A veces no hace falta pedir sitio en una foto. Hay quien simplemente se coloca.
Cuando llega, lo hace siempre con la cabeza levantada, como quien mira por encima del hombro.
Llega siempre más tarde que los demás. Necesita que se note su ausencia, que alguien se pregunte si vendrá o no, que la esperen.
Necesita sentirse imprescindible.
A partir de aquí la llamaré Envidia.
Cuando participa con el grupo, casi siempre lo hace desde la crítica. Pero no de esas que ayudan o aportan una opinión sincera. No.
Sus críticas llevan escondida una burla, una exigencia imposible, algo que ni siquiera ella misma sería capaz de hacer.
Envidia, a pesar de saber de su mediocridad, siempre se ve superior al resto.
A Envidia poco le importa lo que puedan sentir los demás. En esos momentos disfruta, se siente poderosa, aunque en realidad no lo sea.
Lo peor llega cuando sus burlas se dirigen siempre a la misma persona, a la que suele llamar amiga.
Envidia no está para ayudar. Está para destacar.
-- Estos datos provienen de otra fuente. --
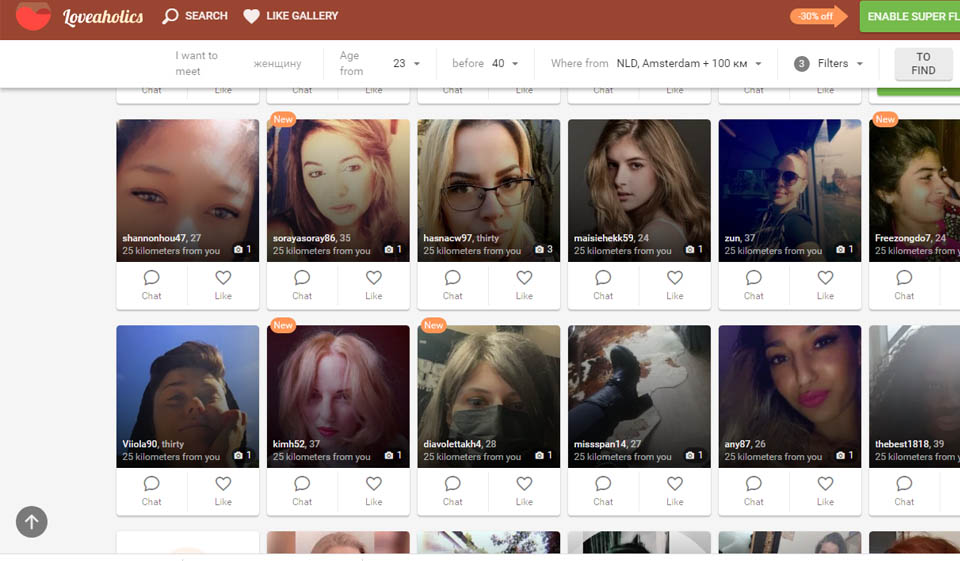The width and height of the screenshot is (960, 561).
Task: Expand the maximum age 40 dropdown
Action: [x=505, y=64]
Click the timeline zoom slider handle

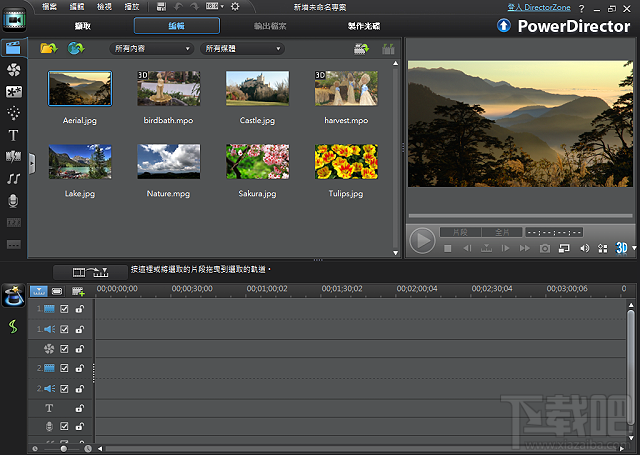63,449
Para señalar errores sin ofrecer soluciones, para pisotear el esfuerzo de otros… para figurar.
Quiere que su nombre sea el más repetido, que todo gire a su alrededor, que cada decisión que se tome sea suya, a pesar de que no sea la más acertada.
Poco a poco, Envidia se coloca donde mejor se la puede ver: en el centro de la foto, aunque para eso tenga que empujar a los demás.
Mientras Envidia intenta brillar a su manera, otros construyen, ayudan y sostienen el trabajo en equipo.
Y esa amiga a la que disfruta humillando sigue haciendo lo mismo de siempre: ayudar sin pedir reconocimiento, sin buscar protagonismo.
Envidia siempre quiere aparecer en la foto.
Su amiga, en cambio, se gana el respeto quedándose fuera de ella.
Y curiosamente, cuando alguien recuerda aquella imagen, nadie pregunta por la persona que estaba en el centro… y todos recuerdan el esfuerzo de quien no necesitó estar.